その中で「昭和13年、ある映画が公開されました。その映画は看護婦さんとお医者さんの…」と説明をする中、急に中列の方が手を挙げて「愛染かつら」と答えていただけました。
他の方々も隣同士などで「愛染かつら」という答えはでていました。
だんだんと皆様が気付かれたときに模造紙をめくり『旅の夜風』を歌唱していただきました。
こちらもやはり人気曲でした。
今回は回想に非常に適しており、発言や隣同士の相互での振り返り話などが良好でした。
7.クールダウン
『白鳥』をBGMとし、簡単な体操を少しだけ実施。その後、『夕焼け小焼け』を静かに力を抜きながら歌唱、静かなまま軽い挨拶をし終了しました。
終了は、15時ちょうどになります。
[記録・反省等]
・前回の敬老会のことを覚えていただいてた方が多くいらっしゃったのは少し衝撃もあり感激もありました。
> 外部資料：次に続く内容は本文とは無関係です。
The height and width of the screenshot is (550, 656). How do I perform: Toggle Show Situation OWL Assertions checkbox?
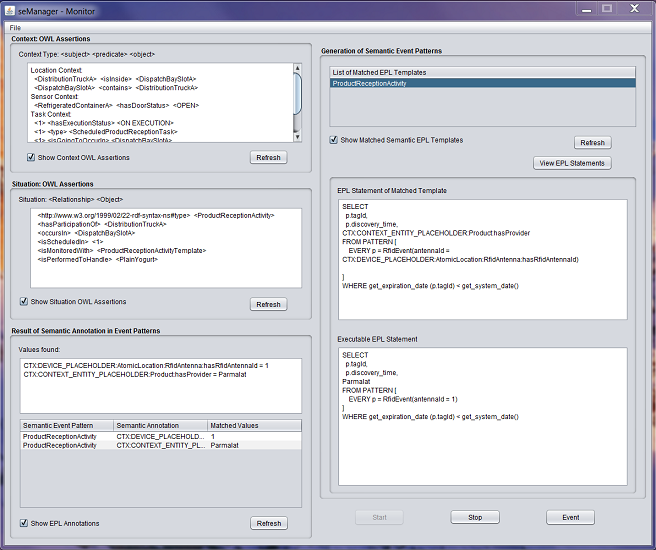pos(24,301)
前回の報告時に、「クライアント様方が少し緊張した雰囲気だった」と書かせてもらいましたが、今回の実施ではそんな様子は一切感じることなく、何より今回のプログラムでは「笑い」と「回想」が非常によく入り混じった内容で熟すことができたことに嬉しく思えました。
質疑応答での答えはもちろん、セラピストが発した一言で隣同士の方が会話を弾ませる。
その繰り返しで回想がどんどん増していき効果的になりました。
・懐メロ時にも、プログラムの欄で書かせていただいた方が非常に良い例になりました。
「80年前のことは忘れた。」と本人が言いながらも「双葉山!男前!」と次々と情報が頭の中で蘇りそれを言葉に出す。そして『旅の夜風』を誰よりも大きな声で自ら指揮を取りながら唄われる姿は非常に印象的でもあり、効果的にも見れました。
・ただ上記2点のことは、「これからも続けないといけない」という非常に難しい問題も生まれます。
これはやはりスタッフ様と連携し、アセスメント・振り返りをしっかりとする、ということにもなります。これは三十回ということで改めて実感させられました。